## Given problem:
Can you arrange every line of the records below as a Markdown table with the columns "Row" and "Line", numbering the rows and leaving out blank lines?

## Dataset excerpts:
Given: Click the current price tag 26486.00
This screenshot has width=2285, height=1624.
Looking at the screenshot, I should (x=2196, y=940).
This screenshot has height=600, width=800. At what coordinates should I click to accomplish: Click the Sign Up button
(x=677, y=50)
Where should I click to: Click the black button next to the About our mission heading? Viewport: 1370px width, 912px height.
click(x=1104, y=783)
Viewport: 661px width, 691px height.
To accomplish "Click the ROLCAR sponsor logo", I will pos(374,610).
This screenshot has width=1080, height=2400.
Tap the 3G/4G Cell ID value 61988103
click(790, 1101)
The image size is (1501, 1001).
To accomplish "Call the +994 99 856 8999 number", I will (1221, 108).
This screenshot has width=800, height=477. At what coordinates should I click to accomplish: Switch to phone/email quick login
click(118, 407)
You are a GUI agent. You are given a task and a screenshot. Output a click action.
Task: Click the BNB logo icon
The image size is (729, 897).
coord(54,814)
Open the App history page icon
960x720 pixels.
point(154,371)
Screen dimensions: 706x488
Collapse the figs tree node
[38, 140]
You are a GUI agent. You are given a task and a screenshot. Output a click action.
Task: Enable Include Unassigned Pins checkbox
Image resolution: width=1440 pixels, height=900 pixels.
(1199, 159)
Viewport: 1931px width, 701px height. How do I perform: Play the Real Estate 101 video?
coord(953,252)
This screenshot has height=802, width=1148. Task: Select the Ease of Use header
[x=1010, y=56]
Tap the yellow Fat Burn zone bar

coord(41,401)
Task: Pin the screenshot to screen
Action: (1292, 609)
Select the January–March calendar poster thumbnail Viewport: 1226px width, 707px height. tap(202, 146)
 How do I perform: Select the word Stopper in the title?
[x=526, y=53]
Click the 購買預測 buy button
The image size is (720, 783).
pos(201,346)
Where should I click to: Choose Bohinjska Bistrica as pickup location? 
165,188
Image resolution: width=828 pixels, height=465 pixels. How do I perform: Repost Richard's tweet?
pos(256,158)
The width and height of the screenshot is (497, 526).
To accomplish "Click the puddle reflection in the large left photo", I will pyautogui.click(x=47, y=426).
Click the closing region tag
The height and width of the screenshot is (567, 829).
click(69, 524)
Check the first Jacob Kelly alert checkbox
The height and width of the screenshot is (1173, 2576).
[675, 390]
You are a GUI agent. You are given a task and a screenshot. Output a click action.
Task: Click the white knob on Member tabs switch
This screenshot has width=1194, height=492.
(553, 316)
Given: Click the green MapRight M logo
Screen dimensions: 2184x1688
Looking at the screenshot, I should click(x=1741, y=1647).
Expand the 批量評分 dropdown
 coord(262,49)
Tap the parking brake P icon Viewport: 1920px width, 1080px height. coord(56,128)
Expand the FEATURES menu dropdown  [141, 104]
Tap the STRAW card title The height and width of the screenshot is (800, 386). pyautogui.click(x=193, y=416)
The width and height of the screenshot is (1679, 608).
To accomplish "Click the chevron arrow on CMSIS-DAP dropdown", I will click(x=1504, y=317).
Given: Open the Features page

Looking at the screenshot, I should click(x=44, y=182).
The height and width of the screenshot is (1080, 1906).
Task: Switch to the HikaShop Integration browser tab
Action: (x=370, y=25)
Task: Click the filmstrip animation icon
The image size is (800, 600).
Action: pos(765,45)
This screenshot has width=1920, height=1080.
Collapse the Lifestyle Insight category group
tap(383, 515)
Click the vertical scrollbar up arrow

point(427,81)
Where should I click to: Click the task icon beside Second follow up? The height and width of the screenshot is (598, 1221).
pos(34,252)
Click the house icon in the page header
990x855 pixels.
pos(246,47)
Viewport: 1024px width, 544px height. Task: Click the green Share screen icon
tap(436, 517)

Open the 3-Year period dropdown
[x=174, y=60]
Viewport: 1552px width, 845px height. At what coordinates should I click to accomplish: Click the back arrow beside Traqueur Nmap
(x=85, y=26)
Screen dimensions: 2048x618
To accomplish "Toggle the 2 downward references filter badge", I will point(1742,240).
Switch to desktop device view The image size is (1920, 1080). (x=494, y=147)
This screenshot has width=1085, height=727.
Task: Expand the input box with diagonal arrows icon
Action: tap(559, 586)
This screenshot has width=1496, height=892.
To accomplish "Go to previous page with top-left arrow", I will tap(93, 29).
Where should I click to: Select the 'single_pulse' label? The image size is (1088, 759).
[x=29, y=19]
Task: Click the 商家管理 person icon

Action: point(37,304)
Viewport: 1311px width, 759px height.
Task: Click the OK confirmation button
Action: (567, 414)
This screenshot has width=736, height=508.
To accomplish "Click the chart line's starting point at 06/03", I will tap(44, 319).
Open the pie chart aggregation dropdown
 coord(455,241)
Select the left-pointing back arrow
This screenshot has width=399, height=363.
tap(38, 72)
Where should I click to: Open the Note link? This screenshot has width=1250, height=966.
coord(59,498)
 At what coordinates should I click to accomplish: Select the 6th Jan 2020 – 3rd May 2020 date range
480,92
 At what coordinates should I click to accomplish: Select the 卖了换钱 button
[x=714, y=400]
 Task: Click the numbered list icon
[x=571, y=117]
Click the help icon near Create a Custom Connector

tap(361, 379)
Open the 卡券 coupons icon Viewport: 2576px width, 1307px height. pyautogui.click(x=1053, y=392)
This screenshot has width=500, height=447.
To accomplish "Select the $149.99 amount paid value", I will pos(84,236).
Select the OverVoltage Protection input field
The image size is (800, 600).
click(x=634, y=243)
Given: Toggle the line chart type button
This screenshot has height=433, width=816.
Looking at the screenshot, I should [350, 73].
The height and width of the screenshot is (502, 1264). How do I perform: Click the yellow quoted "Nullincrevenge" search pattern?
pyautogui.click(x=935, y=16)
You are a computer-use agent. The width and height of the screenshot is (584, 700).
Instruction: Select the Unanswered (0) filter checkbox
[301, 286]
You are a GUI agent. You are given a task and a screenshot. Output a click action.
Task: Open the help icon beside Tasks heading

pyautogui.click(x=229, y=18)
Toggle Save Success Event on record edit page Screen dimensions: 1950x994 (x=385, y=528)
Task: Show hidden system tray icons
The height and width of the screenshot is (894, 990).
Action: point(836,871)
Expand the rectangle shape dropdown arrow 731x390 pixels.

## Task result:
| Row | Line |
|---|---|
| 1 | Given: Click the current price tag 26486.00 |
| 2 | This screenshot has width=2285, height=1624. |
| 3 | Looking at the screenshot, I should (x=2196, y=940). |
| 4 | This screenshot has height=600, width=800. At what coordinates should I click to accomplish: Click the Sign Up button |
| 5 | (x=677, y=50) |
| 6 | Where should I click to: Click the black button next to the About our mission heading? Viewport: 1370px width, 912px height. |
| 7 | click(x=1104, y=783) |
| 8 | Viewport: 661px width, 691px height. |
| 9 | To accomplish "Click the ROLCAR sponsor logo", I will pos(374,610). |
| 10 | This screenshot has width=1080, height=2400. |
| 11 | Tap the 3G/4G Cell ID value 61988103 |
| 12 | click(790, 1101) |
| 13 | The image size is (1501, 1001). |
| 14 | To accomplish "Call the +994 99 856 8999 number", I will (1221, 108). |
| 15 | This screenshot has width=800, height=477. At what coordinates should I click to accomplish: Switch to phone/email quick login |
| 16 | click(118, 407) |
| 17 | You are a GUI agent. You are given a task and a screenshot. Output a click action. |
| 18 | Task: Click the BNB logo icon |
| 19 | The image size is (729, 897). |
| 20 | coord(54,814) |
| 21 | Open the App history page icon |
| 22 | 960x720 pixels. |
| 23 | point(154,371) |
| 24 | Screen dimensions: 706x488 |
| 25 | Collapse the figs tree node |
| 26 | [38, 140] |
| 27 | You are a GUI agent. You are given a task and a screenshot. Output a click action. |
| 28 | Task: Enable Include Unassigned Pins checkbox |
| 29 | Image resolution: width=1440 pixels, height=900 pixels. |
| 30 | (1199, 159) |
| 31 | Viewport: 1931px width, 701px height. How do I perform: Play the Real Estate 101 video? |
| 32 | coord(953,252) |
| 33 | This screenshot has height=802, width=1148. Task: Select the Ease of Use header |
| 34 | [x=1010, y=56] |
| 35 | Tap the yellow Fat Burn zone bar |
| 36 | coord(41,401) |
| 37 | Task: Pin the screenshot to screen |
| 38 | Action: (1292, 609) |
| 39 | Select the January–March calendar poster thumbnail Viewport: 1226px width, 707px height. tap(202, 146) |
| 40 |  How do I perform: Select the word Stopper in the title? |
| 41 | [x=526, y=53] |
| 42 | Click the 購買預測 buy button |
| 43 | The image size is (720, 783). |
| 44 | pos(201,346) |
| 45 | Where should I click to: Choose Bohinjska Bistrica as pickup location?  |
| 46 | 165,188 |
| 47 | Image resolution: width=828 pixels, height=465 pixels. How do I perform: Repost Richard's tweet? |
| 48 | pos(256,158) |
| 49 | The width and height of the screenshot is (497, 526). |
| 50 | To accomplish "Click the puddle reflection in the large left photo", I will pyautogui.click(x=47, y=426). |
| 51 | Click the closing region tag |
| 52 | The height and width of the screenshot is (567, 829). |
| 53 | click(69, 524) |
| 54 | Check the first Jacob Kelly alert checkbox |
| 55 | The height and width of the screenshot is (1173, 2576). |
| 56 | [675, 390] |
| 57 | You are a GUI agent. You are given a task and a screenshot. Output a click action. |
| 58 | Task: Click the white knob on Member tabs switch |
| 59 | This screenshot has width=1194, height=492. |
| 60 | (553, 316) |
| 61 | Given: Click the green MapRight M logo |
| 62 | Screen dimensions: 2184x1688 |
| 63 | Looking at the screenshot, I should click(x=1741, y=1647). |
| 64 | Expand the 批量評分 dropdown |
| 65 |  coord(262,49) |
| 66 | Tap the parking brake P icon Viewport: 1920px width, 1080px height. coord(56,128) |
| 67 | Expand the FEATURES menu dropdown  [141, 104] |
| 68 | Tap the STRAW card title The height and width of the screenshot is (800, 386). pyautogui.click(x=193, y=416) |
| 69 | The width and height of the screenshot is (1679, 608). |
| 70 | To accomplish "Click the chevron arrow on CMSIS-DAP dropdown", I will click(x=1504, y=317). |
| 71 | Given: Open the Features page |
| 72 | Looking at the screenshot, I should click(x=44, y=182). |
| 73 | The height and width of the screenshot is (1080, 1906). |
| 74 | Task: Switch to the HikaShop Integration browser tab |
| 75 | Action: (x=370, y=25) |
| 76 | Task: Click the filmstrip animation icon |
| 77 | The image size is (800, 600). |
| 78 | Action: pos(765,45) |
| 79 | This screenshot has width=1920, height=1080. |
| 80 | Collapse the Lifestyle Insight category group |
| 81 | tap(383, 515) |
| 82 | Click the vertical scrollbar up arrow |
| 83 | point(427,81) |
| 84 | Where should I click to: Click the task icon beside Second follow up? The height and width of the screenshot is (598, 1221). |
| 85 | pos(34,252) |
| 86 | Click the house icon in the page header |
| 87 | 990x855 pixels. |
| 88 | pos(246,47) |
| 89 | Viewport: 1024px width, 544px height. Task: Click the green Share screen icon |
| 90 | tap(436, 517) |
| 91 | Open the 3-Year period dropdown |
| 92 | [x=174, y=60] |
| 93 | Viewport: 1552px width, 845px height. At what coordinates should I click to accomplish: Click the back arrow beside Traqueur Nmap |
| 94 | (x=85, y=26) |
| 95 | Screen dimensions: 2048x618 |
| 96 | To accomplish "Toggle the 2 downward references filter badge", I will point(1742,240). |
| 97 | Switch to desktop device view The image size is (1920, 1080). (x=494, y=147) |
| 98 | This screenshot has width=1085, height=727. |
| 99 | Task: Expand the input box with diagonal arrows icon |
| 100 | Action: tap(559, 586) |
| 101 | This screenshot has width=1496, height=892. |
| 102 | To accomplish "Go to previous page with top-left arrow", I will tap(93, 29). |
| 103 | Where should I click to: Select the 'single_pulse' label? The image size is (1088, 759). |
| 104 | [x=29, y=19] |
| 105 | Task: Click the 商家管理 person icon |
| 106 | Action: point(37,304) |
| 107 | Viewport: 1311px width, 759px height. |
| 108 | Task: Click the OK confirmation button |
| 109 | Action: (567, 414) |
| 110 | This screenshot has width=736, height=508. |
| 111 | To accomplish "Click the chart line's starting point at 06/03", I will tap(44, 319). |
| 112 | Open the pie chart aggregation dropdown |
| 113 |  coord(455,241) |
| 114 | Select the left-pointing back arrow |
| 115 | This screenshot has width=399, height=363. |
| 116 | tap(38, 72) |
| 117 | Where should I click to: Open the Note link? This screenshot has width=1250, height=966. |
| 118 | coord(59,498) |
| 119 |  At what coordinates should I click to accomplish: Select the 6th Jan 2020 – 3rd May 2020 date range |
| 120 | 480,92 |
| 121 |  At what coordinates should I click to accomplish: Select the 卖了换钱 button |
| 122 | [x=714, y=400] |
| 123 |  Task: Click the numbered list icon |
| 124 | [x=571, y=117] |
| 125 | Click the help icon near Create a Custom Connector |
| 126 | tap(361, 379) |
| 127 | Open the 卡券 coupons icon Viewport: 2576px width, 1307px height. pyautogui.click(x=1053, y=392) |
| 128 | This screenshot has width=500, height=447. |
| 129 | To accomplish "Select the $149.99 amount paid value", I will pos(84,236). |
| 130 | Select the OverVoltage Protection input field |
| 131 | The image size is (800, 600). |
| 132 | click(x=634, y=243) |
| 133 | Given: Toggle the line chart type button |
| 134 | This screenshot has height=433, width=816. |
| 135 | Looking at the screenshot, I should [350, 73]. |
| 136 | The height and width of the screenshot is (502, 1264). How do I perform: Click the yellow quoted "Nullincrevenge" search pattern? |
| 137 | pyautogui.click(x=935, y=16) |
| 138 | You are a computer-use agent. The width and height of the screenshot is (584, 700). |
| 139 | Instruction: Select the Unanswered (0) filter checkbox |
| 140 | [301, 286] |
| 141 | You are a GUI agent. You are given a task and a screenshot. Output a click action. |
| 142 | Task: Open the help icon beside Tasks heading |
| 143 | pyautogui.click(x=229, y=18) |
| 144 | Toggle Save Success Event on record edit page Screen dimensions: 1950x994 (x=385, y=528) |
| 145 | Task: Show hidden system tray icons |
| 146 | The height and width of the screenshot is (894, 990). |
| 147 | Action: point(836,871) |
| 148 | Expand the rectangle shape dropdown arrow 731x390 pixels. |